* **Work to be completed**
Find and copy each line of the data that includes "will".

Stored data
"""
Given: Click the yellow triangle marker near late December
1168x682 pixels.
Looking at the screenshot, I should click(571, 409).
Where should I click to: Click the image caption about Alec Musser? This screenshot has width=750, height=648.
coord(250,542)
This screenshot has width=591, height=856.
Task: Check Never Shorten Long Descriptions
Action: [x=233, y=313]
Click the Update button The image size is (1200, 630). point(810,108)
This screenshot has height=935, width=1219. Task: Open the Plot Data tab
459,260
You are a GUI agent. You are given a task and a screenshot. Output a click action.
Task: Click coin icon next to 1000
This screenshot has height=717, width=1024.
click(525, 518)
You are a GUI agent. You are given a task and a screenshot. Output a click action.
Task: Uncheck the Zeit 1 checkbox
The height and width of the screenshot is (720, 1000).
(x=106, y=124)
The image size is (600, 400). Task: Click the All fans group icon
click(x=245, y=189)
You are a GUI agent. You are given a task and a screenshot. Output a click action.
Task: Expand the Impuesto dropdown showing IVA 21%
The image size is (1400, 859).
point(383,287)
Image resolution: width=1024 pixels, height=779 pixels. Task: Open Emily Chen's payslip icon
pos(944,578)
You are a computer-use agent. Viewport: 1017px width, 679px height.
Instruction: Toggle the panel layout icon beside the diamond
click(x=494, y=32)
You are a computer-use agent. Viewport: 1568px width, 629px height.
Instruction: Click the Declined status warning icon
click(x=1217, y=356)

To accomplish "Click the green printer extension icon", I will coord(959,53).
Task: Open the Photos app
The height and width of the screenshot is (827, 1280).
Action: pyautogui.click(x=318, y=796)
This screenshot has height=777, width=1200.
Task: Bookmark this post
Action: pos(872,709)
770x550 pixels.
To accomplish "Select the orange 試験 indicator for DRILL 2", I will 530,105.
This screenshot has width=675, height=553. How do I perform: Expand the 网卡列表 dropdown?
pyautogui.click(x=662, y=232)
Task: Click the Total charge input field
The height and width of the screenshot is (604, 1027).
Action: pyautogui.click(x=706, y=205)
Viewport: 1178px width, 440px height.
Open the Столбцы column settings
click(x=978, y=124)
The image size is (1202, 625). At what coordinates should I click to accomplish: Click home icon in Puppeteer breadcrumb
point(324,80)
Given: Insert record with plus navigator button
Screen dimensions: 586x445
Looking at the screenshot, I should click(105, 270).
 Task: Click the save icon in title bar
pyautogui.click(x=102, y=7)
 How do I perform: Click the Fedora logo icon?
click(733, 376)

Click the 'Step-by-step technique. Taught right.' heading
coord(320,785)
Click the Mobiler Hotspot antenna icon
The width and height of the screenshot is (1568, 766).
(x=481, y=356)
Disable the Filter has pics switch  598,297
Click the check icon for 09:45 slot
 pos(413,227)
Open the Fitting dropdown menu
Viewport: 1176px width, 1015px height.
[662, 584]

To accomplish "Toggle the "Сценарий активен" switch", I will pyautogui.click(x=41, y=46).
"""
* **Result of this task**
To accomplish "Click the green printer extension icon", I will coord(959,53).
To accomplish "Select the orange 試験 indicator for DRILL 2", I will 530,105.
To accomplish "Toggle the "Сценарий активен" switch", I will pyautogui.click(x=41, y=46).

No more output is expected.